[Selected text]

This practical covered the following key concepts:

You might ask, it’s all good to create these plots in R, but what if I want to put them in a report? Do I have to save them on the computer then copy them to a word document or similar? Is there an easier way of doing this? We will learn about this next week.

There is more to working with data in R than what we have covered here. The following extra sections on data types and logical comparisons may become useful as you progress through the module and encounter more complex data manipulation tasks.

7 Data types

To determine the data type of an object, use the class() function:

class(mpg$cty)           # numeric
class(mpg$manufacturer)  # character
class(c("peanut", "seed"))
class(TRUE)

More generally, class() can be applied to any object:

class(mpg)
class(plot)

[/Selected text]
[Dataset entries]

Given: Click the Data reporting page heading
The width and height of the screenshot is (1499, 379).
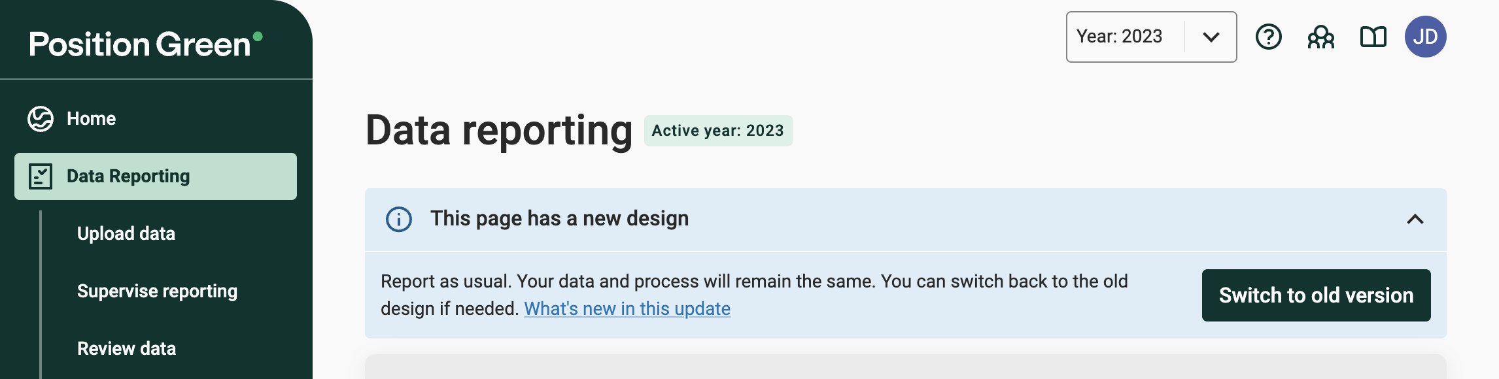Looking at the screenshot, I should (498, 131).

[/Dataset entries]
[Dataset entries]

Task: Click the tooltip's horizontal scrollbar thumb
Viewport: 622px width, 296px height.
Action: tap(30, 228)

[/Dataset entries]
[Dataset entries]

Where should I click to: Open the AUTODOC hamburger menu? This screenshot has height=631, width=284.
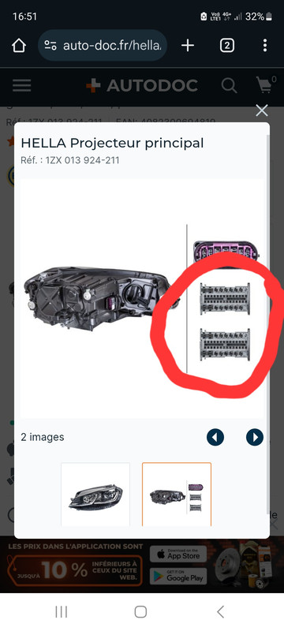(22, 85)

[/Dataset entries]

About this exercise: In the R practical text, which function is used to find the data type of an object?

Response to this task: The class() function.